**** AVAILABLE DATA

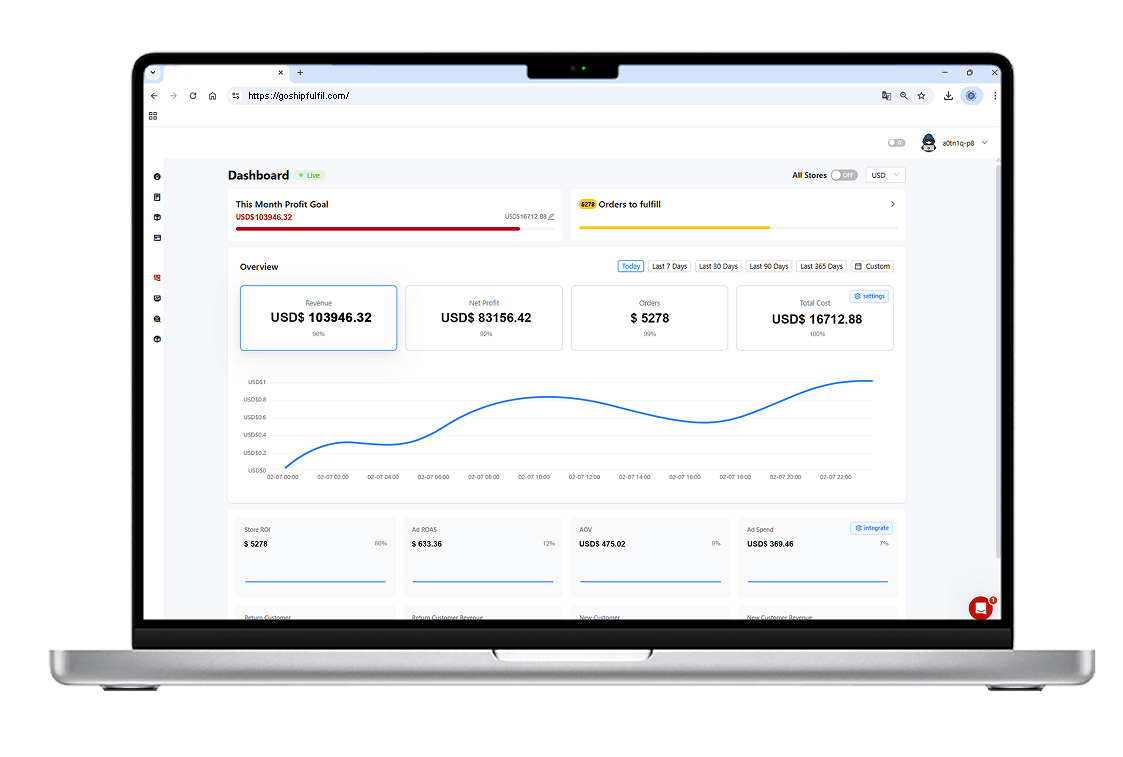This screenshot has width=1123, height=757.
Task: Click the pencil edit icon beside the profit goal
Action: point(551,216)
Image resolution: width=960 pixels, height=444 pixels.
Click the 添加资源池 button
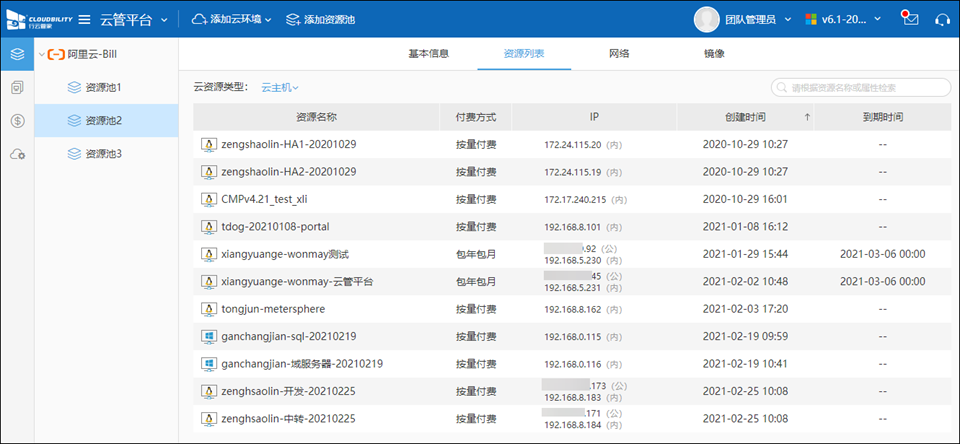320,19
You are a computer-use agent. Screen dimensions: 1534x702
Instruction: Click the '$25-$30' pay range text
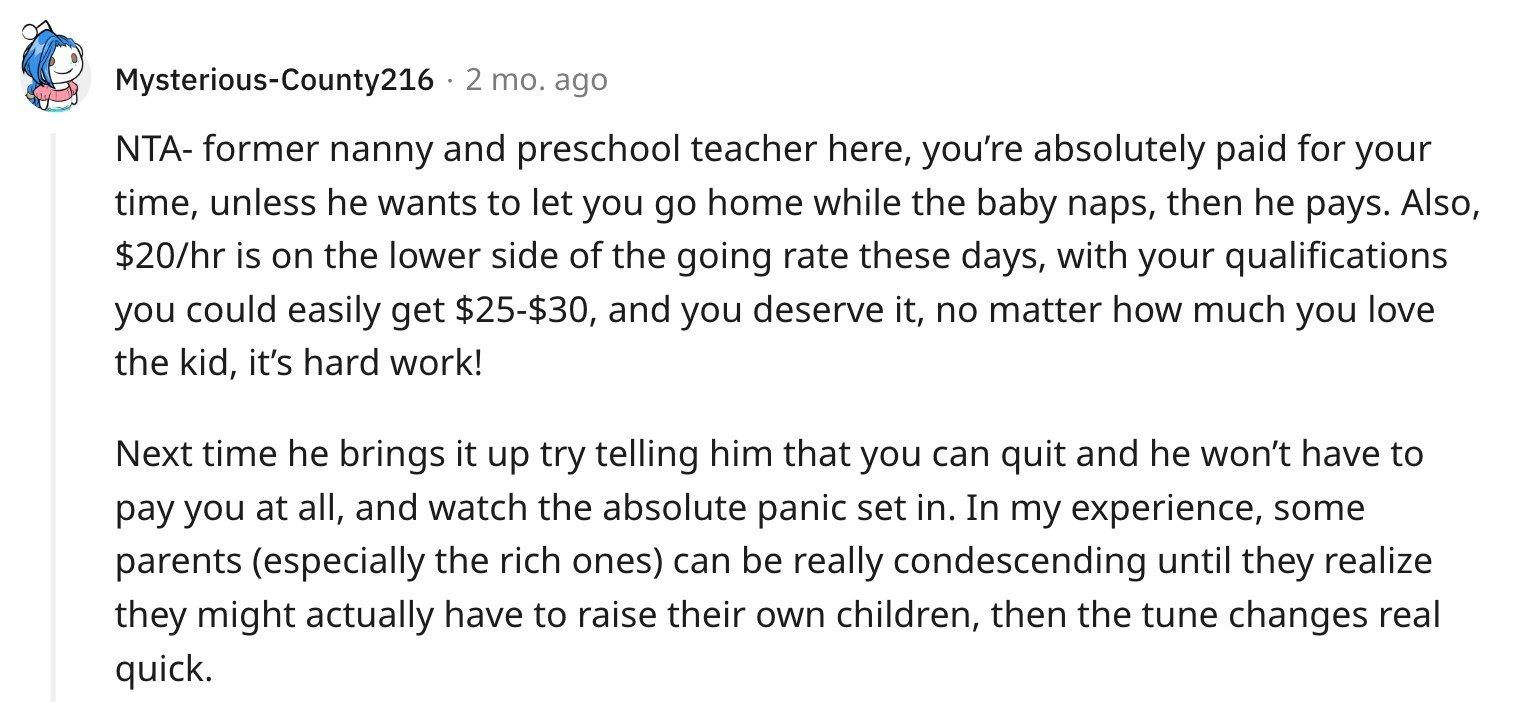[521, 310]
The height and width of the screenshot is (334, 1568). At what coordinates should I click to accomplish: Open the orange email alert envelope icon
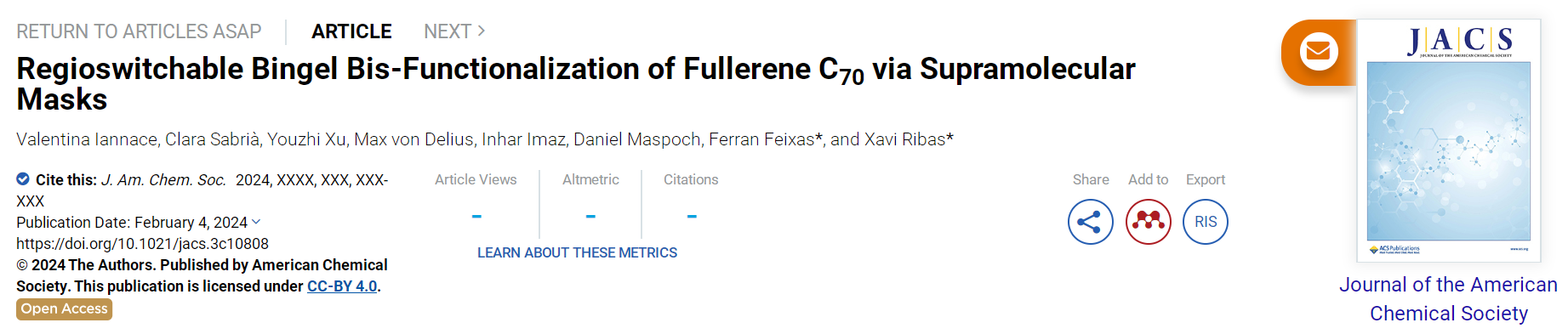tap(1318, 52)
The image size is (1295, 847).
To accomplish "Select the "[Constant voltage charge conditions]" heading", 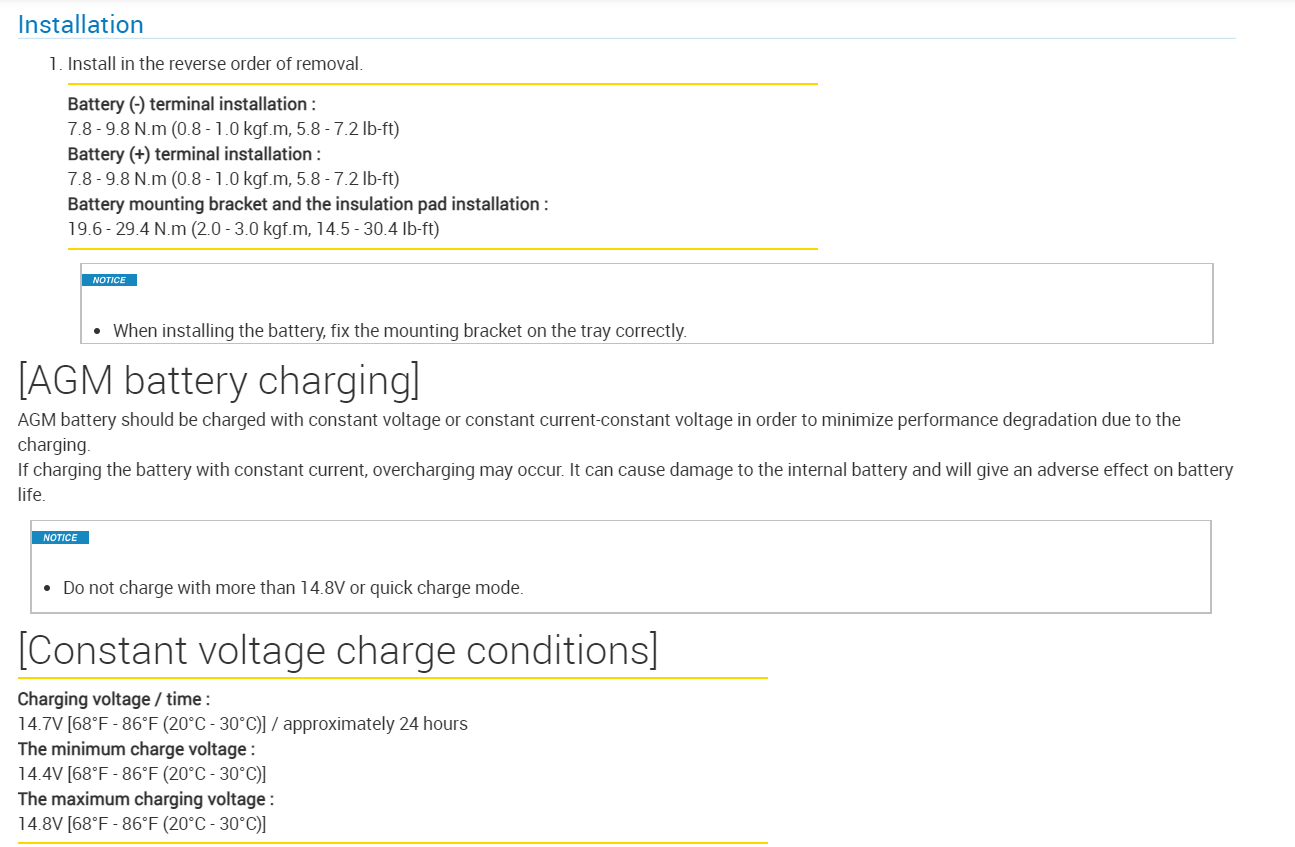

********

WORK TO BE COMPLETED
Do not include pictures. Copy only the lines running from the line with "Click the 添加资源池 button" through the last line of the records, exactly as they appear.

TASK ANSWER
Click the 添加资源池 button
320,19
You are a computer-use agent. Screen dimensions: 1534x702
Instruction: Click the '$25-$30' pay range text
[521, 310]
The height and width of the screenshot is (334, 1568). At what coordinates should I click to accomplish: Open the orange email alert envelope icon
tap(1318, 52)
The image size is (1295, 847).
To accomplish "Select the "[Constant voltage charge conditions]" heading", 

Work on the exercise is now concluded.